(Listing of target coordinates)
>> START

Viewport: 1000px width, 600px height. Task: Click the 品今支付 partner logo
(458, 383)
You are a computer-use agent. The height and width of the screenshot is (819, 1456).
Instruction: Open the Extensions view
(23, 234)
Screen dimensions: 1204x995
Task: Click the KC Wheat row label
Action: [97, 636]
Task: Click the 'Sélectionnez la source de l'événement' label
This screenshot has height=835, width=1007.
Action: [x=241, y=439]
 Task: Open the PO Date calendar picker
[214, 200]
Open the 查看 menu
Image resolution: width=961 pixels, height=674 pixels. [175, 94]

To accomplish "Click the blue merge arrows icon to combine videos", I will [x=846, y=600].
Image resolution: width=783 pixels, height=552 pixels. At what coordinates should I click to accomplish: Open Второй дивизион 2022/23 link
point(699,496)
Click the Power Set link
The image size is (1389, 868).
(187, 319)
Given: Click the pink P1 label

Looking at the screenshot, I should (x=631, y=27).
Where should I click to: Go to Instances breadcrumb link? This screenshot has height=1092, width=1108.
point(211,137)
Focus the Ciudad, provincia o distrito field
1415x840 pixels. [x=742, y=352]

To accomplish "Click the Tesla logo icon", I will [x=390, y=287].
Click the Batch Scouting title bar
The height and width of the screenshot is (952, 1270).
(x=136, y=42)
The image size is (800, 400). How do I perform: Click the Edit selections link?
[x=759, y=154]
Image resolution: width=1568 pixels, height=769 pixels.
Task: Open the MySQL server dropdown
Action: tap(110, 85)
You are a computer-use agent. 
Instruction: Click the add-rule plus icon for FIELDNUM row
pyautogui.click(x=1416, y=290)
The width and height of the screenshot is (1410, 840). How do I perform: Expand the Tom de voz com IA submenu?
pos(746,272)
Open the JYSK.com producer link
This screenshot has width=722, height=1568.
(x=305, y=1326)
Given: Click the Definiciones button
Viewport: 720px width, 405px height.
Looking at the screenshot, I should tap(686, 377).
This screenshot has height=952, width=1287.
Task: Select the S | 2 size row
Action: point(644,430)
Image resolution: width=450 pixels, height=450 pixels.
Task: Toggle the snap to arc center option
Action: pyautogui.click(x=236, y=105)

>> END

EXERCISE DETAILS: Turn the listing above into a numbered list, dropping any blank lines.

ANSWER TO THE PROBLEM:
1. Viewport: 1000px width, 600px height. Task: Click the 品今支付 partner logo
2. (458, 383)
3. You are a computer-use agent. The height and width of the screenshot is (819, 1456).
4. Instruction: Open the Extensions view
5. (23, 234)
6. Screen dimensions: 1204x995
7. Task: Click the KC Wheat row label
8. Action: [97, 636]
9. Task: Click the 'Sélectionnez la source de l'événement' label
10. This screenshot has height=835, width=1007.
11. Action: [x=241, y=439]
12.  Task: Open the PO Date calendar picker
13. [214, 200]
14. Open the 查看 menu
15. Image resolution: width=961 pixels, height=674 pixels. [175, 94]
16. To accomplish "Click the blue merge arrows icon to combine videos", I will [x=846, y=600].
17. Image resolution: width=783 pixels, height=552 pixels. At what coordinates should I click to accomplish: Open Второй дивизион 2022/23 link
18. point(699,496)
19. Click the Power Set link
20. The image size is (1389, 868).
21. (187, 319)
22. Given: Click the pink P1 label
23. Looking at the screenshot, I should (x=631, y=27).
24. Where should I click to: Go to Instances breadcrumb link? This screenshot has height=1092, width=1108.
25. point(211,137)
26. Focus the Ciudad, provincia o distrito field
27. 1415x840 pixels. [x=742, y=352]
28. To accomplish "Click the Tesla logo icon", I will [x=390, y=287].
29. Click the Batch Scouting title bar
30. The height and width of the screenshot is (952, 1270).
31. (x=136, y=42)
32. The image size is (800, 400). How do I perform: Click the Edit selections link?
33. [x=759, y=154]
34. Image resolution: width=1568 pixels, height=769 pixels.
35. Task: Open the MySQL server dropdown
36. Action: tap(110, 85)
37. You are a computer-use agent. 
38. Instruction: Click the add-rule plus icon for FIELDNUM row
39. pyautogui.click(x=1416, y=290)
40. The width and height of the screenshot is (1410, 840). How do I perform: Expand the Tom de voz com IA submenu?
41. pos(746,272)
42. Open the JYSK.com producer link
43. This screenshot has width=722, height=1568.
44. (x=305, y=1326)
45. Given: Click the Definiciones button
46. Viewport: 720px width, 405px height.
47. Looking at the screenshot, I should tap(686, 377).
48. This screenshot has height=952, width=1287.
49. Task: Select the S | 2 size row
50. Action: point(644,430)
51. Image resolution: width=450 pixels, height=450 pixels.
52. Task: Toggle the snap to arc center option
53. Action: pyautogui.click(x=236, y=105)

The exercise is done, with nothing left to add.